Vietnamese state media did not acknowledge the death for several days before stating that it would investigate. An indefinite postponement was announced in Tan's trial.

The US Embassy in Vietnam stated that it was "concerned and saddened" by the news, and reiterated its calls for the bloggers' release. The US-based Committee to Protect Journalists called Lieng's death "a shocking reminder that Vietnam's campaign against bloggers and journalists exacts an unbearable emotional toll on the individuals involved." Human Rights Watch called on the international community to address the underlying human rights situation, stating, "This is not just a tragedy for one family. This is a tragedy for the whole country."

A large number of mourners journeyed to Lieng's home to pay respects in the week following her death, though many were reportedly intercepted on the roads by state security forces. The government also placed Lieng's mourners under surveillance by plainclothes police officers.

== Sentence ==
On 24 September 2012, Tạ Phong Tần was sentenced to ten years in prison in a one-day hearing that The Economist compared to a Soviet Union show trial.

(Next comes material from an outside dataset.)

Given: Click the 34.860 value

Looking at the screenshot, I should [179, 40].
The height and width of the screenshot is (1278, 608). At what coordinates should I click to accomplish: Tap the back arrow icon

Prosecutors stated that the three had "distorted the truth about State and Party, created anxiety among citizens and supported schemes to overthrow the government", and the court found that they were "seriously affecting national security and the image of the country in the global arena." Phan Thanh Hai, who had pleaded guilty, was sentenced to four years' imprisonment, and Nguyen Van Hai to twelve years. The sentences were upheld by an appeals court on 28 December 2012. In 2013, the U.N. Working Group on Arbitrary Detention found Tan's detention to violate several articles of the Universal Declaration of Human Rights and the International Covenant on Civil and Political Rights.

== Awards ==
In December 2012, Tạ Phong Tần was one of 41 people to win a Hellman/Hammett award from Human Rights Watch, which recognizes writers suffering from political persecution. In December 2012, Tần, together with Phạm Thanh Nghiên and Huỳnh Thục Vy, was awarded Vietnam Human Rights Award from Vietnam Human Rights Network. In 2013, she was named a winner of the International Women of Courage Award of the US State Department. In the ceremony on International Women's Day, US Secretary of State John Kerry said of her, "For her dedication to continually demanding a better government for her people, for her willingness to take risks for her beliefs, and for her life experience and skills as a writer that serve as an inspiration to women in Vietnam, Tạ Phong Tần is a 2013 woman of courage."

== Personal life ==
Her conversion to Catholicism began due to a case where she defended 8 Thái Hà parishioners from Hanoi, after that case she began to get involved with the Redemptorists and other Catholics, being baptized on June 14, 2009 at Kỳ Đồng Church with the Christian name of Mary.